*What is required*:
Copy every entry exactly.

Pixel coordinate grounding data:
=== Section Start ===

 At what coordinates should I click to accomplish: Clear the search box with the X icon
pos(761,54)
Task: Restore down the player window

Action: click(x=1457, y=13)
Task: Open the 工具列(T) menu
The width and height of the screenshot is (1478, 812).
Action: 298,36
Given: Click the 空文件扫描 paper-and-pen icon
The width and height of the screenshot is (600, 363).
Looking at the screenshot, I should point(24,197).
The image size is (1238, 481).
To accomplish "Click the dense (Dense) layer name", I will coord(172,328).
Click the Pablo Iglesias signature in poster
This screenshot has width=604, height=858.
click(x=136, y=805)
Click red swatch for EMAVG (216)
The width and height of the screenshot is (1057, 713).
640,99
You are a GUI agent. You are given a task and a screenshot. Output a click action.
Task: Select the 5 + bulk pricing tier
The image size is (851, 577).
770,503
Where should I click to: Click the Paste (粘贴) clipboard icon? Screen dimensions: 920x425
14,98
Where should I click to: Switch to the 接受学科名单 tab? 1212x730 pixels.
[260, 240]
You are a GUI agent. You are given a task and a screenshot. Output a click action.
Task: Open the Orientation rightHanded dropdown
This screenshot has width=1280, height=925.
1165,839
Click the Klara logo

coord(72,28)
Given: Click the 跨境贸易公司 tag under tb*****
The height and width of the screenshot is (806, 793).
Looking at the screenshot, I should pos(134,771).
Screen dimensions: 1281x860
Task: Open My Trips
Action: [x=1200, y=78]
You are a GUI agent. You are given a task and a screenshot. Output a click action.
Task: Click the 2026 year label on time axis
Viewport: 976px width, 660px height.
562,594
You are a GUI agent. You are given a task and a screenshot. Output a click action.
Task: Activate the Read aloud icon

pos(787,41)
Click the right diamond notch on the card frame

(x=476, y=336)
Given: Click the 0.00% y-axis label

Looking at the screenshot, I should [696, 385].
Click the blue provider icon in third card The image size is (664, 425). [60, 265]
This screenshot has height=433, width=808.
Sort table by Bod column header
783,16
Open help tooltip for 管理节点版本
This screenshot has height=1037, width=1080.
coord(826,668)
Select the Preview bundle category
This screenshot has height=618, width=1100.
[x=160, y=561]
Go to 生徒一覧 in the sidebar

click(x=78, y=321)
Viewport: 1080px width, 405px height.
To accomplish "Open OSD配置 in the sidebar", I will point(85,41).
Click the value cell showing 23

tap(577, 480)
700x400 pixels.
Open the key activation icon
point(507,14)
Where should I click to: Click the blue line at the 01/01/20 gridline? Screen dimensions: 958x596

=== Section End ===

*Output of the exercise*:
 At what coordinates should I click to accomplish: Clear the search box with the X icon
pos(761,54)
Task: Restore down the player window

Action: click(x=1457, y=13)
Task: Open the 工具列(T) menu
The width and height of the screenshot is (1478, 812).
Action: 298,36
Given: Click the 空文件扫描 paper-and-pen icon
The width and height of the screenshot is (600, 363).
Looking at the screenshot, I should point(24,197).
The image size is (1238, 481).
To accomplish "Click the dense (Dense) layer name", I will coord(172,328).
Click the Pablo Iglesias signature in poster
This screenshot has width=604, height=858.
click(x=136, y=805)
Click red swatch for EMAVG (216)
The width and height of the screenshot is (1057, 713).
640,99
You are a GUI agent. You are given a task and a screenshot. Output a click action.
Task: Select the 5 + bulk pricing tier
The image size is (851, 577).
770,503
Where should I click to: Click the Paste (粘贴) clipboard icon? Screen dimensions: 920x425
14,98
Where should I click to: Switch to the 接受学科名单 tab? 1212x730 pixels.
[260, 240]
You are a GUI agent. You are given a task and a screenshot. Output a click action.
Task: Open the Orientation rightHanded dropdown
This screenshot has width=1280, height=925.
1165,839
Click the Klara logo

coord(72,28)
Given: Click the 跨境贸易公司 tag under tb*****
The height and width of the screenshot is (806, 793).
Looking at the screenshot, I should pos(134,771).
Screen dimensions: 1281x860
Task: Open My Trips
Action: [x=1200, y=78]
You are a GUI agent. You are given a task and a screenshot. Output a click action.
Task: Click the 2026 year label on time axis
Viewport: 976px width, 660px height.
562,594
You are a GUI agent. You are given a task and a screenshot. Output a click action.
Task: Activate the Read aloud icon

pos(787,41)
Click the right diamond notch on the card frame

(x=476, y=336)
Given: Click the 0.00% y-axis label

Looking at the screenshot, I should [696, 385].
Click the blue provider icon in third card The image size is (664, 425). [60, 265]
This screenshot has height=433, width=808.
Sort table by Bod column header
783,16
Open help tooltip for 管理节点版本
This screenshot has height=1037, width=1080.
coord(826,668)
Select the Preview bundle category
This screenshot has height=618, width=1100.
[x=160, y=561]
Go to 生徒一覧 in the sidebar

click(x=78, y=321)
Viewport: 1080px width, 405px height.
To accomplish "Open OSD配置 in the sidebar", I will point(85,41).
Click the value cell showing 23

tap(577, 480)
700x400 pixels.
Open the key activation icon
point(507,14)
Where should I click to: Click the blue line at the 01/01/20 gridline? Screen dimensions: 958x596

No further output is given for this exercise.